Over-optimism is an English football disease. It’s evident with the England national team ahead of every major tournament (although the presence of Gareth Southgate in the technical area and Jordan Henderson in midfield might dampen enthusiasm when the World Cup in Russia looms large next year) and now it’s gripped followers of our major club teams.
Apparently one of our five Champions League teams are on course to end La Liga domination and win the competition this season.
They’ve all enjoyed fine starts. Chelsea, Manchester City, Liverpool, Manchester United and Spurs (albeit tied with Real Madrid) all lead their groups, but peaking too early is a common fault in football.
Posh might have done something similar in League One.
England won’t provide the eventual champion. Class and consistency will tell in the end and there is more of both in La Liga and Ligue 1, and the likes of Barcelona and PSG won’t have to face the physical demands our heroes face on a weekly basis in the Premier League.
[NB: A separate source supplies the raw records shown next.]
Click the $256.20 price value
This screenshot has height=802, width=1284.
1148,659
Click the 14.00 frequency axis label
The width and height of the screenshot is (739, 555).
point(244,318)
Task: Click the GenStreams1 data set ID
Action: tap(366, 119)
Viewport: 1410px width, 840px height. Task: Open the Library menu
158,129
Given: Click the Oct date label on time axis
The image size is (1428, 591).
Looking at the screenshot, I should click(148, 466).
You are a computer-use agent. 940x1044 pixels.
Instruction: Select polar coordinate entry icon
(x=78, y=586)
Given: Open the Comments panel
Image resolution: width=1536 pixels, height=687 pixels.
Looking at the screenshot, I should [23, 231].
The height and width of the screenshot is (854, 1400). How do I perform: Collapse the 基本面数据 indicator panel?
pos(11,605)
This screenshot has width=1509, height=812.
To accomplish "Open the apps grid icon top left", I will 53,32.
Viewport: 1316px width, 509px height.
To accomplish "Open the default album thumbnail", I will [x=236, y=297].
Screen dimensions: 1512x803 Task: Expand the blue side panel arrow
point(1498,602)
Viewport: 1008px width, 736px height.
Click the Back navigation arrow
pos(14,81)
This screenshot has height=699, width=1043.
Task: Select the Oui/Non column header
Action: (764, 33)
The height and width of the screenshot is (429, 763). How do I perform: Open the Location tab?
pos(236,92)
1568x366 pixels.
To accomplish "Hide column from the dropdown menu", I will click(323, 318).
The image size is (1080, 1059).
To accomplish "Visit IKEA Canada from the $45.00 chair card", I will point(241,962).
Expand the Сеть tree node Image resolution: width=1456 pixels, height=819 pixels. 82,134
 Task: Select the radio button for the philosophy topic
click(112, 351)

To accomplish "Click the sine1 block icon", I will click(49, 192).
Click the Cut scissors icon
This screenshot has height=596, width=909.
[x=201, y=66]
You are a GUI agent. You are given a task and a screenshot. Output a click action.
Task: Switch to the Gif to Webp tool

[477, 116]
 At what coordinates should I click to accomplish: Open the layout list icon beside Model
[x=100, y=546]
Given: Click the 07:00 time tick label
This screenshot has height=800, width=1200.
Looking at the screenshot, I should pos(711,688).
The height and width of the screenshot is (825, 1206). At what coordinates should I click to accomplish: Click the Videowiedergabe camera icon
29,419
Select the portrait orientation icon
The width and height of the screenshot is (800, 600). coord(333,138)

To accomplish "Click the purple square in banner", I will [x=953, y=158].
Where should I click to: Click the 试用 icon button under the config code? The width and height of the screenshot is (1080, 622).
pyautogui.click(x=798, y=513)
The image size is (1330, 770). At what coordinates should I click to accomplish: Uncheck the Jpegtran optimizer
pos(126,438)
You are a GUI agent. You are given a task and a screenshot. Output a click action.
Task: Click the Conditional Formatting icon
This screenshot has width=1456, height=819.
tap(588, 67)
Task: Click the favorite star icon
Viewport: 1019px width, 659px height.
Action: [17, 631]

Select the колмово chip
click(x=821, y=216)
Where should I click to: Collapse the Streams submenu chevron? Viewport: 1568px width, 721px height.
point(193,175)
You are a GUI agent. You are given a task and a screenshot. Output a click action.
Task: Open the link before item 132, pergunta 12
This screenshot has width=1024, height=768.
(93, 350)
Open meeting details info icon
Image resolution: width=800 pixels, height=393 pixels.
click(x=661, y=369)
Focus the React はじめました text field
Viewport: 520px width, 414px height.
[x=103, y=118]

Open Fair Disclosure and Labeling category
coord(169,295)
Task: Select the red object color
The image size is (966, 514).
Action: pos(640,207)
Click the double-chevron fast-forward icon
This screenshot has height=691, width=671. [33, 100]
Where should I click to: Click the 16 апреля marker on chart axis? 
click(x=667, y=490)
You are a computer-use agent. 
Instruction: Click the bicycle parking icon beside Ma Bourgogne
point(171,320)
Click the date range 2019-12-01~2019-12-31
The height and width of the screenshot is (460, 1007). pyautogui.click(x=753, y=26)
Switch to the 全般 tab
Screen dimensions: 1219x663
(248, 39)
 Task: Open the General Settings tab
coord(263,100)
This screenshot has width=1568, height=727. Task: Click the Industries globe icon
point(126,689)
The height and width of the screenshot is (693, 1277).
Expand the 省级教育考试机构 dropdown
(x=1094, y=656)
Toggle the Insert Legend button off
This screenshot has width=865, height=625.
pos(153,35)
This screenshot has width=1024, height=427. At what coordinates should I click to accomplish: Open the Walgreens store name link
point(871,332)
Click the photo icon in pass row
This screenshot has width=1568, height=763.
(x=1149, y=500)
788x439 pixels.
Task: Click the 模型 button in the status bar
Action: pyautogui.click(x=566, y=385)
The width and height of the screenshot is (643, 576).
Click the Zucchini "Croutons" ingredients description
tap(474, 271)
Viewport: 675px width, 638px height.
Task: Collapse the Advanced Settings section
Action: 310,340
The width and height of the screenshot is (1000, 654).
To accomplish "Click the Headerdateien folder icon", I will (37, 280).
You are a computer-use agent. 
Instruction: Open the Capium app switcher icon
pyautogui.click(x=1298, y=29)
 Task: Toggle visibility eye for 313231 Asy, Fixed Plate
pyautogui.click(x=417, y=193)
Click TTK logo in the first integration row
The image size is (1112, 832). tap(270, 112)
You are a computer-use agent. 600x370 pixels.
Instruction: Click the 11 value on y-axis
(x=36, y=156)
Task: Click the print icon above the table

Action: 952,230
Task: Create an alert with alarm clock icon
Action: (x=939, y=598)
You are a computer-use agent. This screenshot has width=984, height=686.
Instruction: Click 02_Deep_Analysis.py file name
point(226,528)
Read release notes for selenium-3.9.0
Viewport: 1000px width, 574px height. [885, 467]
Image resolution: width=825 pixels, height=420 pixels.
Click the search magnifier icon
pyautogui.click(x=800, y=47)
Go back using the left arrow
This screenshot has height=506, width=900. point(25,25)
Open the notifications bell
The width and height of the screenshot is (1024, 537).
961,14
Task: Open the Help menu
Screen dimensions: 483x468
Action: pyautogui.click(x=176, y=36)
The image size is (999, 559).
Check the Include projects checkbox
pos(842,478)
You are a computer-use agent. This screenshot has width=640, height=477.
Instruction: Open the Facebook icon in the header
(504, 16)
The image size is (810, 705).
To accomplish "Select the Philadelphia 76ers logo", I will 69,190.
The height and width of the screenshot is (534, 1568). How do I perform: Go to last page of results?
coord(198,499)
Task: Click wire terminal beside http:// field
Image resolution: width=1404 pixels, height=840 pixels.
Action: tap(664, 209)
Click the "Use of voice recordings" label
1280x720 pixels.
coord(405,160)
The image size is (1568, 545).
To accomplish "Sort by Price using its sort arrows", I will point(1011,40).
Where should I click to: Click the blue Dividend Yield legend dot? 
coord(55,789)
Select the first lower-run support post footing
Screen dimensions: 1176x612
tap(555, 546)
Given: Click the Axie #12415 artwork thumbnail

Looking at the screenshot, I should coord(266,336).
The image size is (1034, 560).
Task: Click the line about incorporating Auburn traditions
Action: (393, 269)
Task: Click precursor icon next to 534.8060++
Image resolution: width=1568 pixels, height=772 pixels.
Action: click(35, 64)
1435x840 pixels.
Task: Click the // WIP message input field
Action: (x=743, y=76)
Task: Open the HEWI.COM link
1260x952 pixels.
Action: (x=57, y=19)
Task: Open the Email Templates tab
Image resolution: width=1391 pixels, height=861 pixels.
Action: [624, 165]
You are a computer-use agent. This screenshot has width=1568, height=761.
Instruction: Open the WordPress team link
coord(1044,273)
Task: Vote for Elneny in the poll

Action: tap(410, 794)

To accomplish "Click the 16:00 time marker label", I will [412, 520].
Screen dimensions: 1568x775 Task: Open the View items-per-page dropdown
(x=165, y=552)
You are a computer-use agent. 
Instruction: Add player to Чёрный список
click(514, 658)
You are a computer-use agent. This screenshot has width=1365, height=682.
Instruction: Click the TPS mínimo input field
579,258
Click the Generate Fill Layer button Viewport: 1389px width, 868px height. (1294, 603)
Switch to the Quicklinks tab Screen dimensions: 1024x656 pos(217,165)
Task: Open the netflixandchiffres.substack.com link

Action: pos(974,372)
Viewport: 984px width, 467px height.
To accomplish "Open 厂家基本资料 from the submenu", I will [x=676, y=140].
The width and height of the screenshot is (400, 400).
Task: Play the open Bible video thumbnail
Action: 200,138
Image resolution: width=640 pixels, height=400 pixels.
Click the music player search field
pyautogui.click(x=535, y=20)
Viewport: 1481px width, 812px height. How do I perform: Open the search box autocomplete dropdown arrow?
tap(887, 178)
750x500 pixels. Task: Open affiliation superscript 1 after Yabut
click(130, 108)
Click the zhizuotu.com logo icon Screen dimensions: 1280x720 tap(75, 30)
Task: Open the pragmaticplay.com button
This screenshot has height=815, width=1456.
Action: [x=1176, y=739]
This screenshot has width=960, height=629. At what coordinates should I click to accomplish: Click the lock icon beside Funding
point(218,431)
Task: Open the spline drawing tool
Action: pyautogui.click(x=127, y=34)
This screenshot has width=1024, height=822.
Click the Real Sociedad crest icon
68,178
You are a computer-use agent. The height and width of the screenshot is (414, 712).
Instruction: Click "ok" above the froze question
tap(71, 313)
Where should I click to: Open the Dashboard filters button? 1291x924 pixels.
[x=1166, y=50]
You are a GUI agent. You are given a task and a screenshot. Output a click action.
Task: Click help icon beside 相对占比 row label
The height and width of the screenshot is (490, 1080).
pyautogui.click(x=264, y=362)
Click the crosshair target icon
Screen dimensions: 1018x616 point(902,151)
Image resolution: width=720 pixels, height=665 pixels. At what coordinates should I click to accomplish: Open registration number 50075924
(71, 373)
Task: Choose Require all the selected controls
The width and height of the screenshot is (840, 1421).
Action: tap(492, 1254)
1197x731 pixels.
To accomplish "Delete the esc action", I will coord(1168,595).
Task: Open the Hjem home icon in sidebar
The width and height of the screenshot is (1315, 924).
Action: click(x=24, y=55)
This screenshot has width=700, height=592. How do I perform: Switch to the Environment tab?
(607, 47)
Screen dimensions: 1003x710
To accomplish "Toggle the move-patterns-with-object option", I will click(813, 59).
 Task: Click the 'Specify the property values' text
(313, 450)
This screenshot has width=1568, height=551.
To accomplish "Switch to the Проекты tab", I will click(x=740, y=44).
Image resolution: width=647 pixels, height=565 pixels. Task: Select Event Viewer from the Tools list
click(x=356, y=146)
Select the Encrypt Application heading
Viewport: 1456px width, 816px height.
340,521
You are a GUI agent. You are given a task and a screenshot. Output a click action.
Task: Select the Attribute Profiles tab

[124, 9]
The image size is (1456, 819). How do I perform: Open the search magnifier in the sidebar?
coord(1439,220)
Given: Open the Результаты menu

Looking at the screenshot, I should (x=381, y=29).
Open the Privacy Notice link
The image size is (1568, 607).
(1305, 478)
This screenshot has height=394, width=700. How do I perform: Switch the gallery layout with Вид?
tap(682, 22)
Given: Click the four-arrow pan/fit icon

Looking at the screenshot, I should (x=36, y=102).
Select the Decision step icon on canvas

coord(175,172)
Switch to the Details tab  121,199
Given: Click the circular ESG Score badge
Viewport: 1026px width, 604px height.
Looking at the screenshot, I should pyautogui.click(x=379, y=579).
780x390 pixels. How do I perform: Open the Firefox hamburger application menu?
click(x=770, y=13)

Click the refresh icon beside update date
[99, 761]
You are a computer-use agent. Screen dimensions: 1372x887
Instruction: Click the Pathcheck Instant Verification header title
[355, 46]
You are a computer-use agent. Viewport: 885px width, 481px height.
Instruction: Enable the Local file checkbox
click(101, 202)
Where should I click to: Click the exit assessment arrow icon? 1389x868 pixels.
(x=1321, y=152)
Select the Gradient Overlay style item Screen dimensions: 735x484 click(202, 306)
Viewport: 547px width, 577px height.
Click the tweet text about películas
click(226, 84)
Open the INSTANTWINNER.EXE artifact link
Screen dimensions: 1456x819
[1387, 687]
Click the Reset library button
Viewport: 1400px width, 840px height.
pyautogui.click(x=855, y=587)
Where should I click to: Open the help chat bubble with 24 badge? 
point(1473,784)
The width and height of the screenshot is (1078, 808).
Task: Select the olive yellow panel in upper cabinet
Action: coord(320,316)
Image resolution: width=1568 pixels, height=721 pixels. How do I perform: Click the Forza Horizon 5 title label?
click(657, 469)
Our players will be knackered when the knockout stages start in February. Our own domestic league looks like being so competitive this season it will be a brave manager who starts resting players.
Chelsea’s recent struggles are evidence of how tough combining Premier League action with top-class European football has become.
They romped to the Premier League title last season when their comparitive freshness and fitness gave them a huge edge. They had no European football to throw a spanner into the works.
Now they have lost the irreplaceable N’Golo Kante to injury, a few others look leggy and they managed to lose to a Crystal Palace team managed by Roy Hodgson, before they were given the runaround by Roma in a richly entertaining Champions League tie.
Antonio Conte’s men escaped with a draw, but they are suddenly vulnerable and could have to get a result at home to Atletico Madrid just to get through their group.
Manchester United will soon realise playing for 0-0 draws won’t get them very far once they clash with the big guns, while no team with Lovren and Matip at the heart of their defence can reach the quarter-finals so that’s Liverpool out.
Spurs, for the all the exciting promise of Harry Winks, are just an injury to Harry Kane away from being nobbled which leaves Manchester City as our likeliest contenders. And Napoli troubled them enough in the second half at the Etihad last week to give confidence to the best teams in the competition.
At least Everton have done their bit to avoid a massive false dawn for their fans. Despite spending endless millions in the summer, they are so useless they look doomed to an early Europa League exit.
Celtic will out-last them in Europe which is rather shameful for any Premier League club.